Jun 24 2020
8 minute read

4 Fashion E-Commerce Solutions For the New Normal

It’s all well and good to know that danger is on the horizon, but none of it really matters unless you can do something to fix the problem. COVID-19 has created a difficult situation for both retailers and suppliers, particularly those in fashion. McKinsey’s State of Fashion 2020 reveals that over 65% of consumers across the US and Europe intend to decrease their apparel spending.

Far from being ready to weather this problem, many companies still find themselves stuck with items they were planning to sell in the Spring we never had. And companies with a brick-and-mortar focus may be in for an extra problem: reports are coming in like this one, which shows that 20% of UK shoppers have no intention of returning to physical stores, even once the lockdowns lift.
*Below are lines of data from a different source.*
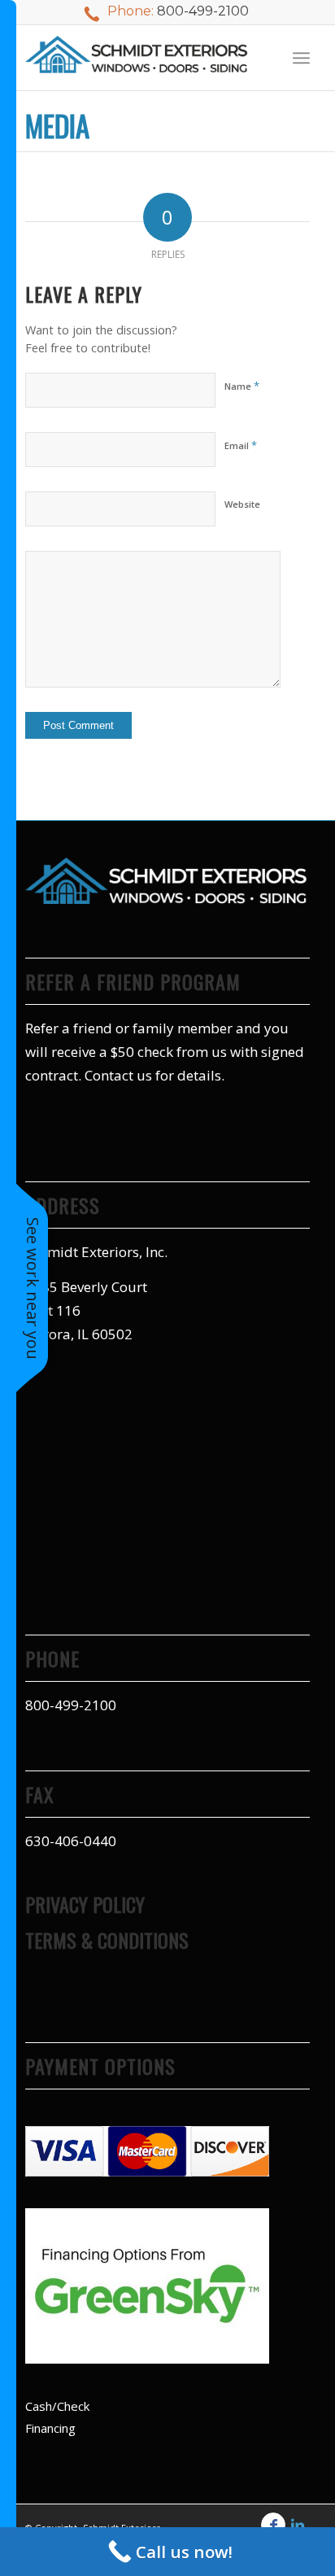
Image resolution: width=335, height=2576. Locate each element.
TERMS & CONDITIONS (107, 1939)
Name (241, 385)
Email (240, 445)
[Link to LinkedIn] (297, 2525)
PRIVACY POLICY (85, 1904)
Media (57, 125)
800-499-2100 (203, 11)
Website (242, 504)
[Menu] (301, 57)
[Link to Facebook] (273, 2525)
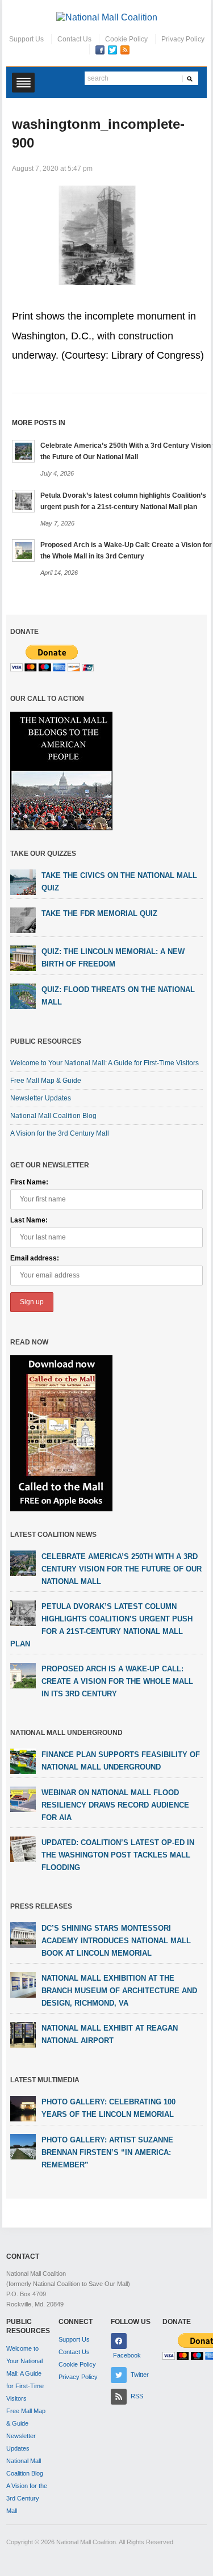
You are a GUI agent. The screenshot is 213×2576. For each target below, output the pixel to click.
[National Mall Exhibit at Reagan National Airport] (23, 2035)
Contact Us (74, 39)
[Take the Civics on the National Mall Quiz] (23, 881)
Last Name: (29, 1220)
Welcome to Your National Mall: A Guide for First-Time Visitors (104, 1063)
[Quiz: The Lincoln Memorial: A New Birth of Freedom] (23, 957)
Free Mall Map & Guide (45, 1081)
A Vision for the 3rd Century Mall (59, 1133)
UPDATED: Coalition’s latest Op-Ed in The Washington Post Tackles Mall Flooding (117, 1855)
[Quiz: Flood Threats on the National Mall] (23, 995)
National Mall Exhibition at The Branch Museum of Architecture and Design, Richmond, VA (119, 1990)
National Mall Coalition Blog (53, 1116)
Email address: (34, 1258)
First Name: (29, 1182)
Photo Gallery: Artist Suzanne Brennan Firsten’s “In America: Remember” (107, 2152)
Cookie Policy (126, 39)
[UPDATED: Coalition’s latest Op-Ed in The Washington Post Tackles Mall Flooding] (23, 1849)
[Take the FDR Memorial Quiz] (23, 919)
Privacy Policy (182, 39)
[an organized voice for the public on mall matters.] (106, 17)
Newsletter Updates (40, 1098)
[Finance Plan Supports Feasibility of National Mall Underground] (23, 1761)
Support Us (26, 39)
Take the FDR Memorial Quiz (99, 913)
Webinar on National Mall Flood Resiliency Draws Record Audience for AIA (115, 1805)
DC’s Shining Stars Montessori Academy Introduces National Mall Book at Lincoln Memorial (116, 1940)
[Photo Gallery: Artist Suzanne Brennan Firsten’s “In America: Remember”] (23, 2146)
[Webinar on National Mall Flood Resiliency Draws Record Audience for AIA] (23, 1799)
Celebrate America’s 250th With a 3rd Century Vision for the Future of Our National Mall (121, 1569)
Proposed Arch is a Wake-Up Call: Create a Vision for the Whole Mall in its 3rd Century (117, 1681)
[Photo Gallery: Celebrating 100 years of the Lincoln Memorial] (23, 2108)
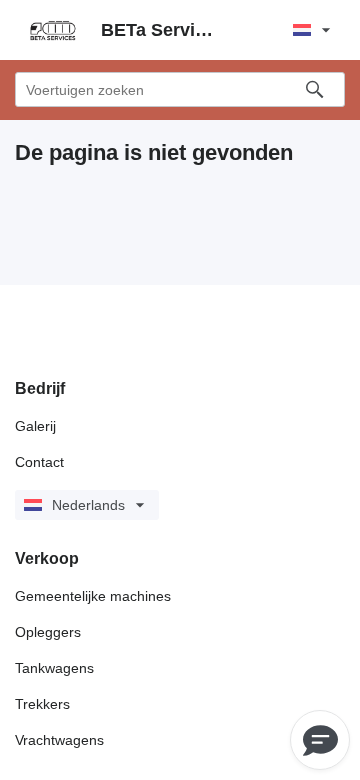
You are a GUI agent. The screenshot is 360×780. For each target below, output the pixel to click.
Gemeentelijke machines (93, 596)
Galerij (35, 426)
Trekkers (42, 704)
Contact (39, 462)
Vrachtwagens (59, 740)
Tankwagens (54, 668)
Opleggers (48, 632)
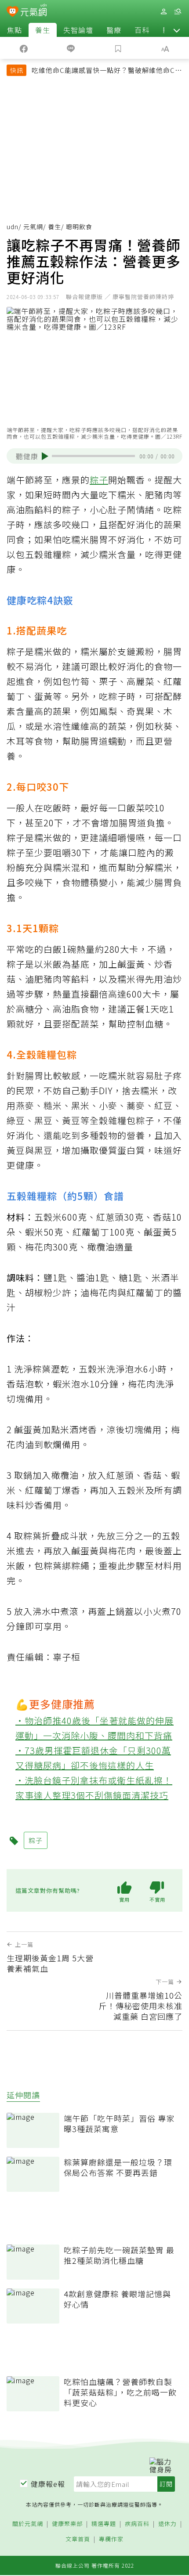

Here are our four favorite ways to deal with our new normal, and make it through to the other side:

Capitalize On Consumer Shifts in Behavior

COVID-19 has pushed everyone inside, and many people are now trying out online shopping for items they previously would have purchased in-store. Across Europe, 13% of consumers are browsing fashion online for the first time. Make them your new customers!

Apart from running ads targeting your usual audience, try a campaign that excludes the group you normally market to. Focus this campaign on your new potential customers, with exciting promotions and first-time-buyer deals.

Though cash-on-hand may be tight, right now is an ideal time to advertise.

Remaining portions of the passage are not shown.